- Don’t Make It Worse
- If you’re in a cluttered space, even if you don’t have time to retrofit the entire space to be cleaner, you can at least make sure that what you’re changing/adding isn’t continuing the trend of badness.
- If you see a pull request that continues the trend of badness, politely remind the author that we have agreed to not make our space worse.
- Improvement Over Consistency
- 5 books in a pile and one on the shelf is better than 6 books in the pile.
- Maybe the next time the code is touched, someone can move one more book over to the shelf.
- If you wait until you have time to move them all at once, it won’t happen.
- This is difficult, because we are taught to value consistency.
- 5 books in a pile and one on the shelf is better than 6 books in the pile.
We need to be able to tolerate some mess, because that little bit of mess is what makes it livable.
- Inline Everything
- Stop creating stories for refactoring. This is still a big bang.
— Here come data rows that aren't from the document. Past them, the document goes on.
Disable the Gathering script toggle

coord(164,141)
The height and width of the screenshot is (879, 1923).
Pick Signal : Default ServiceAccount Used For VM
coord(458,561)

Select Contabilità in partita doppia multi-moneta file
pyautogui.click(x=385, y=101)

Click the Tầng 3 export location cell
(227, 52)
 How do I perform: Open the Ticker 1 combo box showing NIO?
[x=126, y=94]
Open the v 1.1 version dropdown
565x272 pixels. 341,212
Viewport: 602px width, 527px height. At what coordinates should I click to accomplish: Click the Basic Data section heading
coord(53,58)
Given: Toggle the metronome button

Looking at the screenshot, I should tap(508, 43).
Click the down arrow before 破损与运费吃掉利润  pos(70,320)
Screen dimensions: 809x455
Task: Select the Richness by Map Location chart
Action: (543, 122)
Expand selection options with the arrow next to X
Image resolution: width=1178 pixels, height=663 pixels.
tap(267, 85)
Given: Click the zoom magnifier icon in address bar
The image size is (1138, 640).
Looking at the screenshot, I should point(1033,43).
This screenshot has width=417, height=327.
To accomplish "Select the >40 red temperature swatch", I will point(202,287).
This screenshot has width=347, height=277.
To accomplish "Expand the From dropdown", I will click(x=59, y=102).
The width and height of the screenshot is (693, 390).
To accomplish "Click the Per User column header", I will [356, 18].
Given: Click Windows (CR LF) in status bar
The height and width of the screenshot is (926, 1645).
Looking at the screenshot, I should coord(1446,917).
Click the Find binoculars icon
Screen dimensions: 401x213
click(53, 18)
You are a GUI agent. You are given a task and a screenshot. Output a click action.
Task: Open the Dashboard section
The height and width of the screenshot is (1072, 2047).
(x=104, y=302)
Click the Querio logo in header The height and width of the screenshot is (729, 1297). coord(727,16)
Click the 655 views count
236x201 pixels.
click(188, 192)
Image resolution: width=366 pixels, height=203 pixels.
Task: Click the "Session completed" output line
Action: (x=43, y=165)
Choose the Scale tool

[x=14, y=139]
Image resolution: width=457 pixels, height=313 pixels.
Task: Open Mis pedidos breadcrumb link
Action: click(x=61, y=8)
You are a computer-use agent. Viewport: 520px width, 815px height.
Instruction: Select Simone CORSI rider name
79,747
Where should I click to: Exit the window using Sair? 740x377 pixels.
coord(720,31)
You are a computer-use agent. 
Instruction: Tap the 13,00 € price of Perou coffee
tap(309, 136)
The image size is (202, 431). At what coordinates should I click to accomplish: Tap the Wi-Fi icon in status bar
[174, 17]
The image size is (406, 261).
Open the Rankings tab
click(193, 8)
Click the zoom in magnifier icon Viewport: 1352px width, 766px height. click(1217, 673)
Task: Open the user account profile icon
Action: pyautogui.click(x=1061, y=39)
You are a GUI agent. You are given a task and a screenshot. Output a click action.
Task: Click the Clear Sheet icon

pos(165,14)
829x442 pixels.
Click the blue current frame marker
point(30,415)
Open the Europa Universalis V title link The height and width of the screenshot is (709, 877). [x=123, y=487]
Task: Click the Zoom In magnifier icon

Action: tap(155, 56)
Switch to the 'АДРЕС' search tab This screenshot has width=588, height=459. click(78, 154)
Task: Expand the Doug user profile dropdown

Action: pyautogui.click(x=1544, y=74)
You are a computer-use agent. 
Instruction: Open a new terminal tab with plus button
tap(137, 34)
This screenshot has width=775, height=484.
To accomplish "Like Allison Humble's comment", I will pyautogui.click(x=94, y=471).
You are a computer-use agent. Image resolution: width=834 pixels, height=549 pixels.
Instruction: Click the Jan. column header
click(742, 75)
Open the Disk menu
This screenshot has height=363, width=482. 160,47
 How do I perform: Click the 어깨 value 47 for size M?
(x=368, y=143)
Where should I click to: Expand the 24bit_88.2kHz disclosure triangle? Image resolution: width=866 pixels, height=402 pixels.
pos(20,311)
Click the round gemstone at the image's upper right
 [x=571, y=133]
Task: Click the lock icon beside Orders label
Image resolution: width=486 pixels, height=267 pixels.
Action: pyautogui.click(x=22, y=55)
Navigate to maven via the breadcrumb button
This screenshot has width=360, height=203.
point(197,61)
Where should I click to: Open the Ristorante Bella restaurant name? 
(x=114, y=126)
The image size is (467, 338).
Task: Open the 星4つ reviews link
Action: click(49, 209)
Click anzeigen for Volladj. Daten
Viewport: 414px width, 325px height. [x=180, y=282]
- We need to incorporate the cleaning into everything we do.
- Boy/girl scout rule: leave things cleaner than how you found it.
- Treat refactoring and cleaning up as part of what we do, be open about it. Don’t try to hide it.
- Liase
- Communicate with everyone about what you’re doing all the time.
- Don’t ask for permission. Clean code is literally part of our job. It is expected.
- Be upfront about what you are doing.
- Don’t ask for forgiveness.
- But learn from your mistakes.
- Do ask for advice.
- “Do you think we should refactor this right now?”
- But don’t always take the advice.
- It is your job to decide whether or not something needs to be refactored.
- You need to have the freedom to make those decisions and to make those mistakes.
- Do work together.
- You have to live here.
- We want to change the codebase from you have to live here to, you get to live here.
- Don’t ask for permission. Clean code is literally part of our job. It is expected.